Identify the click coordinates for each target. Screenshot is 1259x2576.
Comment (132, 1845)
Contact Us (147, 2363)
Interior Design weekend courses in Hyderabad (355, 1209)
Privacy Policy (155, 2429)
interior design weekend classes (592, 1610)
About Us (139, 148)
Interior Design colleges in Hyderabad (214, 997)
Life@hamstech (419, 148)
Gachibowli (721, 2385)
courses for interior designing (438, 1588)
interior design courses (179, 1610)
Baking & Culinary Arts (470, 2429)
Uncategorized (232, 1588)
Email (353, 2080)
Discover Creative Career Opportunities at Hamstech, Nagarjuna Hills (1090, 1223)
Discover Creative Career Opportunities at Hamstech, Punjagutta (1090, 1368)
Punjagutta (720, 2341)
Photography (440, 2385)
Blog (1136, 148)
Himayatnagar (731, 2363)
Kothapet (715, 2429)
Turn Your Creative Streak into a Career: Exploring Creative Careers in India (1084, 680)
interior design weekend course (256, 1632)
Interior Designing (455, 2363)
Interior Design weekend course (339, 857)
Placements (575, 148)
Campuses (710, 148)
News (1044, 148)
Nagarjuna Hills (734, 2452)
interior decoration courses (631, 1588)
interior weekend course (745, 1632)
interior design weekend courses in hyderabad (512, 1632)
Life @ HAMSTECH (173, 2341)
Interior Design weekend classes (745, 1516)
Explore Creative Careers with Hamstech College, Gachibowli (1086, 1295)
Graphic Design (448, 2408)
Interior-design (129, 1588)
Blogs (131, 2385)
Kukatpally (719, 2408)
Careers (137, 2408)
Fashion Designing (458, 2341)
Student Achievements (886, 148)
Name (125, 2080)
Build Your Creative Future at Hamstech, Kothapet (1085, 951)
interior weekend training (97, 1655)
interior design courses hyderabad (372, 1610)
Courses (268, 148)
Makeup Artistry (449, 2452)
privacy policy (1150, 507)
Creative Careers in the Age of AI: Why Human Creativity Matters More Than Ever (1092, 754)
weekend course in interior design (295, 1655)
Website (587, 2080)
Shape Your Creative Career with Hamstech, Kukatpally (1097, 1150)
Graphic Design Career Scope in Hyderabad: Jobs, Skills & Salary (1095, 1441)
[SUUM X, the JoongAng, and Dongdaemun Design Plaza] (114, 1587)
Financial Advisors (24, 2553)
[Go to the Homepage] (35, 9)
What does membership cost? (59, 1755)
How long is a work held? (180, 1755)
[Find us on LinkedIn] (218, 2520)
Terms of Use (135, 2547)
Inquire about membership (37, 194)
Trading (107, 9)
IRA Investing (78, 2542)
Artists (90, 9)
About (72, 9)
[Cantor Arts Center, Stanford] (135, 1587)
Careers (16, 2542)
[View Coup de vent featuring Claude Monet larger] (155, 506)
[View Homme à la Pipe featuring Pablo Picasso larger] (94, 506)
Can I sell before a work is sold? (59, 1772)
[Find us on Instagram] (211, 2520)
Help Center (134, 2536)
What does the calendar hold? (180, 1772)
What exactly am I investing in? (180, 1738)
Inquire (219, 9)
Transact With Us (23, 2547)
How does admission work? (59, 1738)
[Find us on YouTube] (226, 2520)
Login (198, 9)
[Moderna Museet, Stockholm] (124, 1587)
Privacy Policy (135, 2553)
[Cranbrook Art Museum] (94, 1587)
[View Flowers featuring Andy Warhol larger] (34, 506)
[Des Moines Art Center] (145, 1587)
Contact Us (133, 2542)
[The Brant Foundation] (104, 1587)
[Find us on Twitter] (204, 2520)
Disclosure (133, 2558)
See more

What to produce:
Set down the material above again, word for word.

Task response:
Identify the click coordinates for each target. Screenshot is 1259x2576.
Comment (132, 1845)
Contact Us (147, 2363)
Interior Design weekend courses in Hyderabad (355, 1209)
Privacy Policy (155, 2429)
interior design weekend classes (592, 1610)
About Us (139, 148)
Interior Design colleges in Hyderabad (214, 997)
Life@hamstech (419, 148)
Gachibowli (721, 2385)
courses for interior designing (438, 1588)
interior design courses (179, 1610)
Baking & Culinary Arts (470, 2429)
Uncategorized (232, 1588)
Email (353, 2080)
Discover Creative Career Opportunities at Hamstech, Nagarjuna Hills (1090, 1223)
Discover Creative Career Opportunities at Hamstech, Punjagutta (1090, 1368)
Punjagutta (720, 2341)
Photography (440, 2385)
Blog (1136, 148)
Himayatnagar (731, 2363)
Kothapet (715, 2429)
Turn Your Creative Streak into a Career: Exploring Creative Careers in India (1084, 680)
interior design weekend course (256, 1632)
Interior Designing (455, 2363)
Interior Design weekend course (339, 857)
Placements (575, 148)
Campuses (710, 148)
News (1044, 148)
Nagarjuna Hills (734, 2452)
interior decoration courses (631, 1588)
interior weekend course (745, 1632)
interior design weekend courses in hyderabad (512, 1632)
Life @ HAMSTECH (173, 2341)
Interior Design weekend classes (745, 1516)
Explore Creative Careers with Hamstech College, Gachibowli (1086, 1295)
Graphic Design (448, 2408)
Interior-design (129, 1588)
Blogs (131, 2385)
Kukatpally (719, 2408)
Careers (137, 2408)
Fashion Designing (458, 2341)
Student Achievements (886, 148)
Name (125, 2080)
Build Your Creative Future at Hamstech, Kothapet (1085, 951)
interior weekend training (97, 1655)
interior design courses hyderabad (372, 1610)
Courses (268, 148)
Makeup Artistry (449, 2452)
privacy policy (1150, 507)
Creative Careers in the Age of AI: Why Human Creativity Matters More Than Ever (1092, 754)
weekend course in interior design (295, 1655)
Website (587, 2080)
Shape Your Creative Career with Hamstech, Kukatpally (1097, 1150)
Graphic Design Career Scope in Hyderabad: Jobs, Skills & Salary (1095, 1441)
[SUUM X, the JoongAng, and Dongdaemun Design Plaza] (114, 1587)
Financial Advisors (24, 2553)
[Go to the Homepage] (35, 9)
What does membership cost? (59, 1755)
How long is a work held? (180, 1755)
[Find us on LinkedIn] (218, 2520)
Terms of Use (135, 2547)
Inquire about membership (37, 194)
Trading (107, 9)
IRA Investing (78, 2542)
Artists (90, 9)
About (72, 9)
[Cantor Arts Center, Stanford] (135, 1587)
Careers (16, 2542)
[View Coup de vent featuring Claude Monet larger] (155, 506)
[View Homme à la Pipe featuring Pablo Picasso larger] (94, 506)
Can I sell before a work is sold? (59, 1772)
[Find us on Instagram] (211, 2520)
Help Center (134, 2536)
What does the calendar hold? (180, 1772)
What exactly am I investing in? (180, 1738)
Inquire (219, 9)
Transact With Us (23, 2547)
How does admission work? (59, 1738)
[Find us on YouTube] (226, 2520)
Login (198, 9)
[Moderna Museet, Stockholm] (124, 1587)
Privacy Policy (135, 2553)
[Cranbrook Art Museum] (94, 1587)
[View Flowers featuring Andy Warhol larger] (34, 506)
[Des Moines Art Center] (145, 1587)
Contact Us (133, 2542)
[The Brant Foundation] (104, 1587)
[Find us on Twitter] (204, 2520)
Disclosure (133, 2558)
See more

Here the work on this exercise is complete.